Nisso entende-se que, a menos que o objetivo central seja mais a imagem do que o conteúdo, ou a estampa em detrimento do desempenho do candidato, a exigência de traje formal se justifica. Do contrário, pode-se concluir que a flexibilidade é bem vinda, até mesmo porque há diversos candidatos que, além de terem de pagar um pesado investimento com materiais de estudo, vultosas taxas de inscrição, deslocamentos e outras despesas necessárias, ainda precisam se trajar conforme o exigido em edital. Nota-se outro tipo de comportamento excludente para o candidato, até mesmo porque, com todo respeito, há bancas que não sabem mais o que exigir para filtrar os postulantes a um cargo público.

Decerto essa determinação não é muito isonômica, mas, se solicitada, que o concurseiro aprenda a “dançar conforme a música”, usando-se da “teoria do consumidor”, tratando a banca examinadora como a dona da razão. Obstáculos devem ser vencidos, e não é uma forma de se trajar que vai definir o futuro de um candidato sério. Dignidade e decoro devem estar mais dentro do que fora de um aspirante a cargo público.

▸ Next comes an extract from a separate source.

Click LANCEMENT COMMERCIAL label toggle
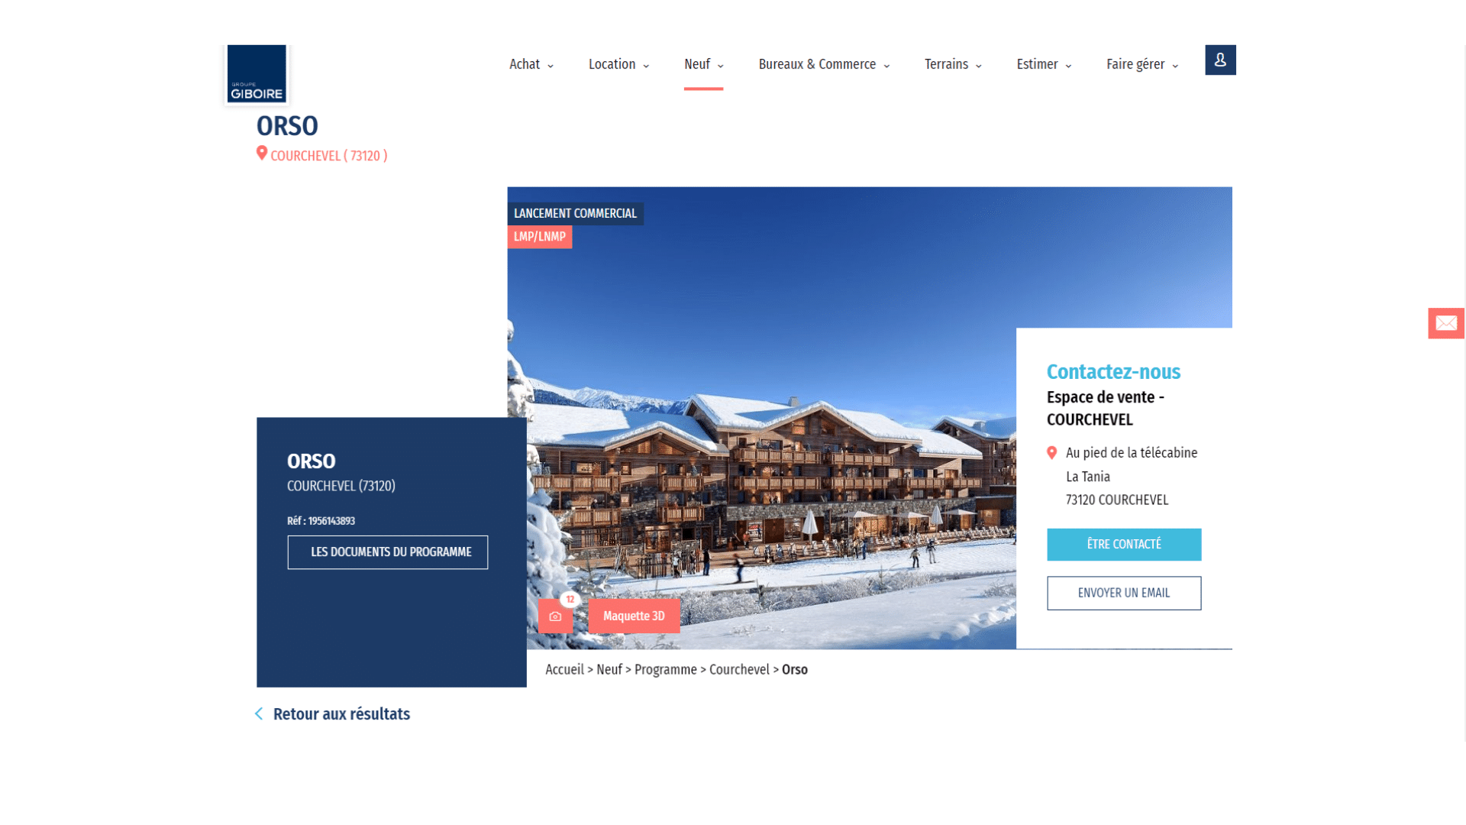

RESUMO DA ÓPERA – O decoro e a dignidade de uma profissão se medem mais por valores internos do que externos. Assim, entendemos que a exigência de traje que observe ambos os atributos citados pode ser feita, desde que haja equilíbrio, priorize a finalidade do certame, e proporcione condições mínimas para um bom desempenho do candidato. Exageros são excludentes, ferem a isonomia, e geram insatisfação de quem, por vezes, luta anos para o preparo e acaba tendo de produzir mesmo que sob condições um tanto desfavoráveis.

CLEBER OLYMPIO, concurseiro que, embora produza sob pressão, também gosta de um mínimo de conforto para um bom desempenho.